(DATA RECORDS)

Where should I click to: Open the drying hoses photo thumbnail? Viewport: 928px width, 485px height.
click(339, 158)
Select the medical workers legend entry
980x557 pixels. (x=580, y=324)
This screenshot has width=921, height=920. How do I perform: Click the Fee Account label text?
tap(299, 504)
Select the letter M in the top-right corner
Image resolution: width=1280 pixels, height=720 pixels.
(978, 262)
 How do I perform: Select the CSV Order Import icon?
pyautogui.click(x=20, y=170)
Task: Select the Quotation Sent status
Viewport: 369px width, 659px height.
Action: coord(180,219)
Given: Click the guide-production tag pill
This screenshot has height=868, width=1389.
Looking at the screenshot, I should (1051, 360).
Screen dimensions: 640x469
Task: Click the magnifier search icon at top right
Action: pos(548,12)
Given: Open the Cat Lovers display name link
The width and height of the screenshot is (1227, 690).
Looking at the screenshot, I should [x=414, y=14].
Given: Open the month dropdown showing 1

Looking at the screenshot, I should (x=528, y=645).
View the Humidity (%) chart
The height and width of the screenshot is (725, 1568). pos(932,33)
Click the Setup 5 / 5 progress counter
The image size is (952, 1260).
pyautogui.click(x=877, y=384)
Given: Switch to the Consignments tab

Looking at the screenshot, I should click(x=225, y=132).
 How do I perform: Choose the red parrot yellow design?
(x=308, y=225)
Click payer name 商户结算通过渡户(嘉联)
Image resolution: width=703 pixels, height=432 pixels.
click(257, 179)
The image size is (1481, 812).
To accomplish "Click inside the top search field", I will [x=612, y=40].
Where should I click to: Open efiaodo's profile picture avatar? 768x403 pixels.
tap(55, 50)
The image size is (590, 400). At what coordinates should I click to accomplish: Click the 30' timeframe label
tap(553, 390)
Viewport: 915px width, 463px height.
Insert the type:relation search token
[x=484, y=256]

(End DATA RECORDS)

Retype, exactly and only, the lines running from the one with "The image size is (590, 400)." through the final line of the listing above.

#### OUTPUT FOR THIS TASK:
The image size is (590, 400). At what coordinates should I click to accomplish: Click the 30' timeframe label
tap(553, 390)
Viewport: 915px width, 463px height.
Insert the type:relation search token
[x=484, y=256]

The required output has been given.